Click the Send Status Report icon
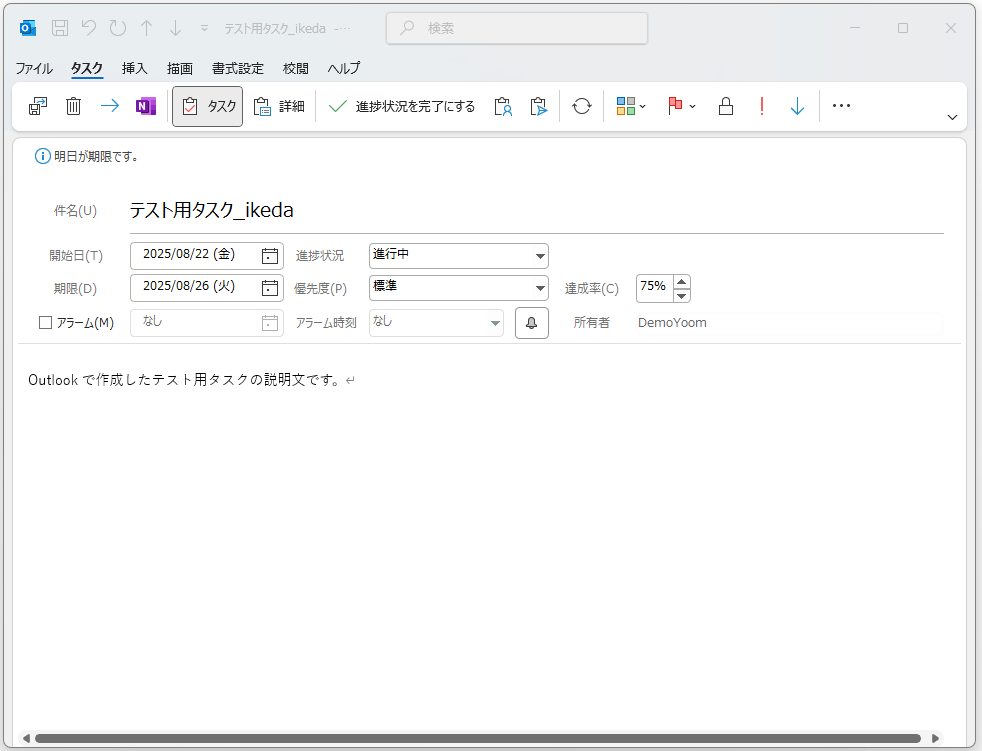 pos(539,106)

* * *

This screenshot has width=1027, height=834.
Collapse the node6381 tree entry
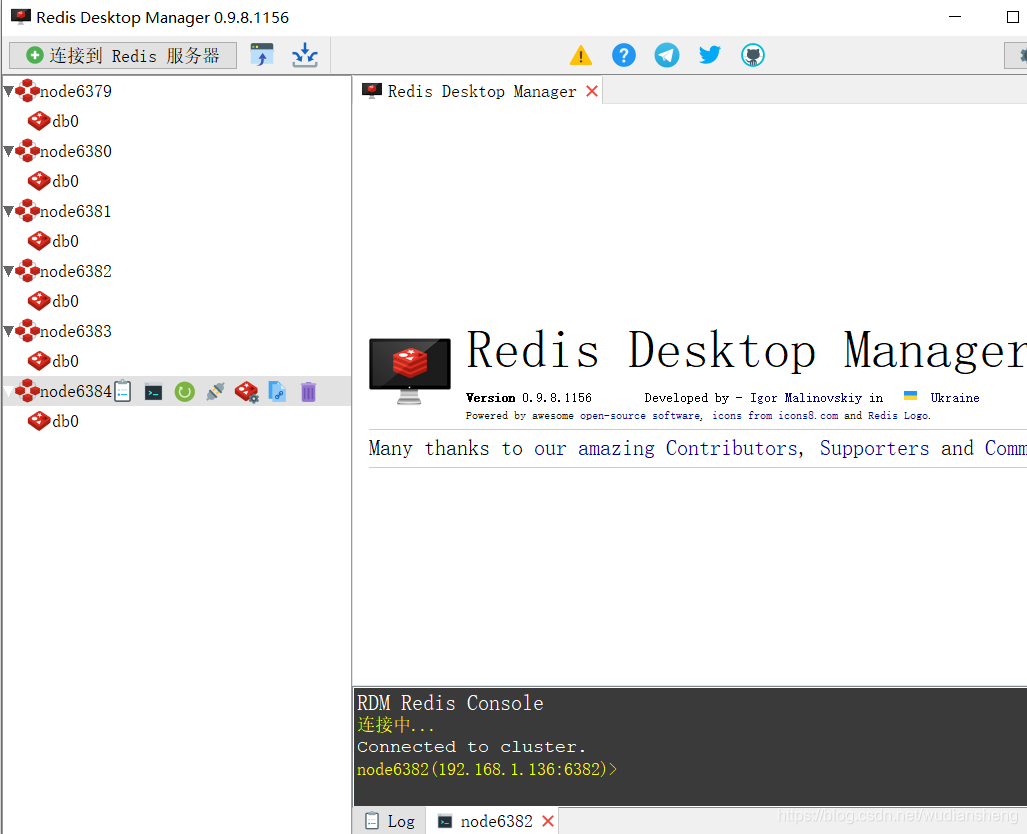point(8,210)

#### SET PROBLEM:
Gather every line from the records above that contains the string "height", treating uppercase and lowercase letters as distinct.

#### FINAL RESULT:
This screenshot has width=1027, height=834.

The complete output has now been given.